Open Data License/Alteration Files - Guideline
These are community guidelines, so please put your comments on the discussion page or inline in this page.
Background: What's the problem?
ODbL clause 4.6b, states (in part):
If You Publicly Use a Derivative Database or a Produced Work from a Derivative Database, You must also offer to recipients of the Derivative Database or Produced Work a copy in a machine readable form of:
- a. The entire Derivative Database; or
- b. A file containing all of the alterations made to the Database or the method of making the alterations to the Database (such as an algorithm), including any additional Contents, that make up all the differences between the Database and the Derivative Database.

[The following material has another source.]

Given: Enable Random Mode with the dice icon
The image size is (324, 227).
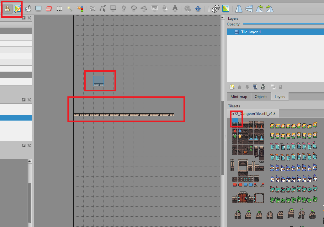Looking at the screenshot, I should tap(215, 8).
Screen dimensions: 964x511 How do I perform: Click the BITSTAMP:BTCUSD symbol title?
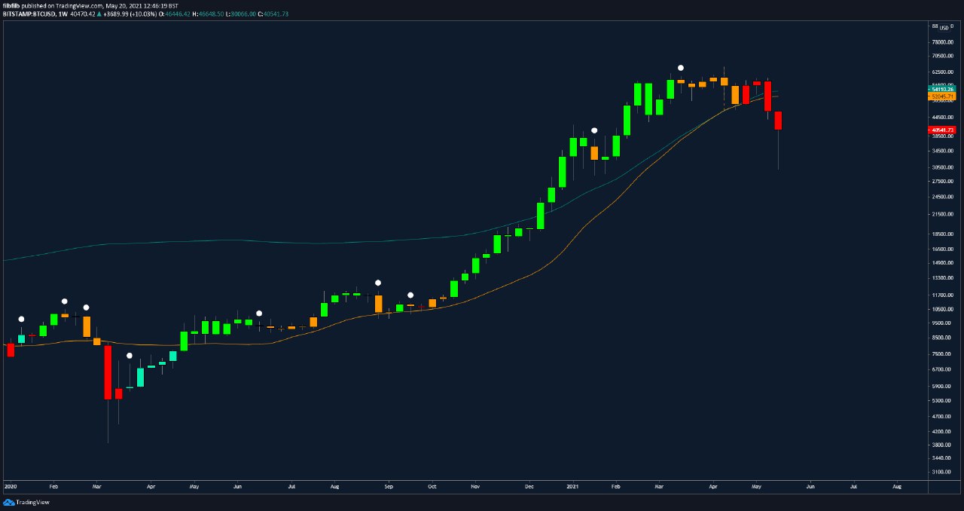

What does this offering need to look like? Is it an active offering or an offering on request? We've heard discussions that one could "encode" attributes so that the value for the recipient is almost zero.
This is at the proposal stage in our process - it may change after discussion by the OpenStreetMap community
Open Issues, Use Cases and Discussion
Any text here is not part of the formal or proposed guideline!
There are a number of things left open by the license text that would be good to clarify:
- What form of offer is required?
- The license specifically says in 4.6: The Derivative Database (under a.) or alteration file (under b.) must be available at no more than a reasonable production cost for physical distributions and free of charge if distributed over the internet. - this would mean all internet distributions would have to be free of charge no matter what volume of data is involved. The likely side effect of this is that for high volume data sets people will opt for physical distribution since they can at least charge reasonable costs then although technically internet distribution would in most cases be preferred by both sides.
The problem of encoding is to some extent already addressed by 4.7 in the license. Beyond that it would be reasonable to
- have a term similar to the GPL term of preferred form of the work for making modifications requiring any data to be made available in such form.
- require distribution in an open file format.
both of these would equally apply to the distribution of the full derivative database of course.
The possibility of making available an algorithm is most vague in the license. In particular the following is unclear:
- Would it be fine to make available a binary blob of the algorithm for some specific computer platform designed to specifically reproduce this particular derivative database from one particular version of the original database? Even if making available the source code is required a malicious data user might be inclined to offer only an inefficient version of the code making reproduction of the derivative database very costly for anyone.
- What kind of documentation and readiness for use is required? Some baseline what level of support the recipient can expect and the provider has to expect to give would be good.
- What license terms may be imposed on use of the algorithm? Theoretically you could provide an algorithm but forbid any use of it (or impose some arbitrary conditions).
Use case: OSM + PD data
One probably quite common use case is merging OSM with public domain data from other sources. Even though the other data is freely available share-alike applies if the combination of the two data sets is non-trivial. If this is high volume data it might be preferred, possibly by both sides - to make available the algorithm instead of distributing large data sets.